• [BRIEF] Which lines below contain "computer"? Copy every one of them.

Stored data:
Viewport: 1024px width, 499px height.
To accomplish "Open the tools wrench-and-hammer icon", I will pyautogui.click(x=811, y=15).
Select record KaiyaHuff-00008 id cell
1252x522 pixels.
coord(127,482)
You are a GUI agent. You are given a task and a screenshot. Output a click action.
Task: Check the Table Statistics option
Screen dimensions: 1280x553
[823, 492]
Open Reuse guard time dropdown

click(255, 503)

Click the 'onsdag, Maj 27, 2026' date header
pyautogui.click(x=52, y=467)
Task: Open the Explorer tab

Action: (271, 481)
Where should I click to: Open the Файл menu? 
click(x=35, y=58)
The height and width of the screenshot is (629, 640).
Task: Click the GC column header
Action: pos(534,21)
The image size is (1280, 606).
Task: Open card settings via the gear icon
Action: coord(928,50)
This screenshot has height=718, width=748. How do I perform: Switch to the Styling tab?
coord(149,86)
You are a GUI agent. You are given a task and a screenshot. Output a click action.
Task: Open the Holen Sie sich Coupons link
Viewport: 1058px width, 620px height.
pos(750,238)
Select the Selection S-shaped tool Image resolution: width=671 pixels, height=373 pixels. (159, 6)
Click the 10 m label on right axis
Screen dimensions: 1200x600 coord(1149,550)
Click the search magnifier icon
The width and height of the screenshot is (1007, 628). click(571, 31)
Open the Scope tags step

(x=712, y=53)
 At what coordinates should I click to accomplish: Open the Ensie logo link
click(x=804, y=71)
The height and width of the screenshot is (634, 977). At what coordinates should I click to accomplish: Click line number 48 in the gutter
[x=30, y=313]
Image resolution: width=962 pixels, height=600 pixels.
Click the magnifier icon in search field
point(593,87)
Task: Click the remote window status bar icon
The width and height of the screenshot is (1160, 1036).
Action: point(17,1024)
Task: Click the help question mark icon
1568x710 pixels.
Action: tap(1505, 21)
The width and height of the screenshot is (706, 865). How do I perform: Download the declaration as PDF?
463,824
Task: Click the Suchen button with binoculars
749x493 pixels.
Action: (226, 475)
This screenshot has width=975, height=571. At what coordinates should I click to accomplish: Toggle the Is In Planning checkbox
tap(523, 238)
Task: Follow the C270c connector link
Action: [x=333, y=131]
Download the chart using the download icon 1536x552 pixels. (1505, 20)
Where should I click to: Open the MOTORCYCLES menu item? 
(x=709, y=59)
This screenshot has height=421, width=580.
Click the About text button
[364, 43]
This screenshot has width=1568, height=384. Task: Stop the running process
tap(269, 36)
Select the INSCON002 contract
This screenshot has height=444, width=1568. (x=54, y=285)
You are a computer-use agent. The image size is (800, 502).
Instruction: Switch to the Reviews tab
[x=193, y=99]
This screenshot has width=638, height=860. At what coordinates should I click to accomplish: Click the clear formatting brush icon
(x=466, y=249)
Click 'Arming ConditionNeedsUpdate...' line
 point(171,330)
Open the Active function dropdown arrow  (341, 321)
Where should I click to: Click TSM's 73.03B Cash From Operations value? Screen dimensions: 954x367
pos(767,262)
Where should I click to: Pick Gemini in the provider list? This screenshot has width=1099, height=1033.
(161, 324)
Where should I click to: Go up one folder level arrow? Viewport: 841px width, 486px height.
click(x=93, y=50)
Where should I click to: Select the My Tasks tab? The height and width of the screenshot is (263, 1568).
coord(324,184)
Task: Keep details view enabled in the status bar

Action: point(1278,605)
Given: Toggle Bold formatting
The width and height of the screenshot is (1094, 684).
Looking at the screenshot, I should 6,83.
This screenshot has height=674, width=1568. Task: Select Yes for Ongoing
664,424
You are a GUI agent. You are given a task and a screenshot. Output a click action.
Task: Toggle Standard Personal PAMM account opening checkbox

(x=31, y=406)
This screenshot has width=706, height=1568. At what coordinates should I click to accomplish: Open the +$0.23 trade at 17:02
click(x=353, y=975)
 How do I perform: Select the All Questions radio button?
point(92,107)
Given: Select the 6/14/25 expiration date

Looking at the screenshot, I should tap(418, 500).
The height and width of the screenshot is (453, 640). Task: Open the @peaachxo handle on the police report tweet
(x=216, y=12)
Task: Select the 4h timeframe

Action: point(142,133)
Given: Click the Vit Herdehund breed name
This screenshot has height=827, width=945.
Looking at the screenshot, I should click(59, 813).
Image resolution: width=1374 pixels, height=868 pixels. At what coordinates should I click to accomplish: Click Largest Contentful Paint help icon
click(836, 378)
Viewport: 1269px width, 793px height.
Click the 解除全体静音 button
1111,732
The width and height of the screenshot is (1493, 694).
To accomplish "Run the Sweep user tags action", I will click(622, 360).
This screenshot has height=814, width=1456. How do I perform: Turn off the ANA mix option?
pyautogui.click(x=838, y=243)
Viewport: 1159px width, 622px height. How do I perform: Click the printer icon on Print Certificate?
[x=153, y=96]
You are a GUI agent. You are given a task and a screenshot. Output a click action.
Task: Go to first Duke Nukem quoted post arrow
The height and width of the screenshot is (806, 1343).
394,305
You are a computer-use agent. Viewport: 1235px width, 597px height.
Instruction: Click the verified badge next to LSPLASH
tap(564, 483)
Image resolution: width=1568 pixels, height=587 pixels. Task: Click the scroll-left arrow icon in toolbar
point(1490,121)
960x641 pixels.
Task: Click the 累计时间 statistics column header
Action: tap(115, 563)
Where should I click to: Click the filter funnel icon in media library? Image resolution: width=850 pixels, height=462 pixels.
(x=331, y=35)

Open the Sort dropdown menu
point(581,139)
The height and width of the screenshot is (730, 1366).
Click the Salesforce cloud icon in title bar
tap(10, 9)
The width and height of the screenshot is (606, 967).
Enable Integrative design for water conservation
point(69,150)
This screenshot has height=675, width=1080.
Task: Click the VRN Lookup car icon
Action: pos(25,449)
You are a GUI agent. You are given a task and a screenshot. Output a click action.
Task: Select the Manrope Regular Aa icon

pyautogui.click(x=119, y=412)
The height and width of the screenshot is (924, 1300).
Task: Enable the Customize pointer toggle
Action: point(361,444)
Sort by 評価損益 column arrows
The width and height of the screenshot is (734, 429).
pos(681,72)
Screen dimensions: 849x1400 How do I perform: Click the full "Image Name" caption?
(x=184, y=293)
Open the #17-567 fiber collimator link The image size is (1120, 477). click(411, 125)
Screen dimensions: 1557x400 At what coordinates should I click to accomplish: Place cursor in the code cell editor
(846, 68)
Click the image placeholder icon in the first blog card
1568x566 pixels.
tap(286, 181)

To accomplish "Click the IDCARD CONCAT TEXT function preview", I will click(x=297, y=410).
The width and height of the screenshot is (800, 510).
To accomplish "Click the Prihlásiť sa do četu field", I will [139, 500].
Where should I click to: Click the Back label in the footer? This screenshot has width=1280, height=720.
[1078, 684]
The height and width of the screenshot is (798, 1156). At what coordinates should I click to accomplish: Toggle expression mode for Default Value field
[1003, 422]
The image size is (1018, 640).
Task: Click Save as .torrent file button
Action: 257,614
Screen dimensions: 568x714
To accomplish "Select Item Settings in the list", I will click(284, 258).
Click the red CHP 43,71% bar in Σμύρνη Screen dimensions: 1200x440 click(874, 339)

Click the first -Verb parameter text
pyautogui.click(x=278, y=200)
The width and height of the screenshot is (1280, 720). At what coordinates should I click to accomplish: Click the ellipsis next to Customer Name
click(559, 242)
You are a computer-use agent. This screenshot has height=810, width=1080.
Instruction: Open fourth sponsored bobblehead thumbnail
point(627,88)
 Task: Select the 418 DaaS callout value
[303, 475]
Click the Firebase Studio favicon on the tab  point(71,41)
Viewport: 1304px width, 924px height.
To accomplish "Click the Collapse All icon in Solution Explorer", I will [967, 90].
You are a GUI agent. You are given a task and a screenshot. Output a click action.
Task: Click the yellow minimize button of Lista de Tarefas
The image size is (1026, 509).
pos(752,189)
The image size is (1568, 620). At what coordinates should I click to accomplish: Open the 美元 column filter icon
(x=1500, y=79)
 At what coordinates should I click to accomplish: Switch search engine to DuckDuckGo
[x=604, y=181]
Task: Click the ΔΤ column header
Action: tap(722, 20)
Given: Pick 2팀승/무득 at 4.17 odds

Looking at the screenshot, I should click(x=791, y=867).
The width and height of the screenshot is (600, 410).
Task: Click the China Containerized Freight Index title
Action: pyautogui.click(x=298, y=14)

• [ANSWER SPACE]
You are a computer-use agent. The image size is (800, 502).
You are a computer-use agent. Viewport: 1235px width, 597px height.
You are a computer-use agent. This screenshot has height=810, width=1080.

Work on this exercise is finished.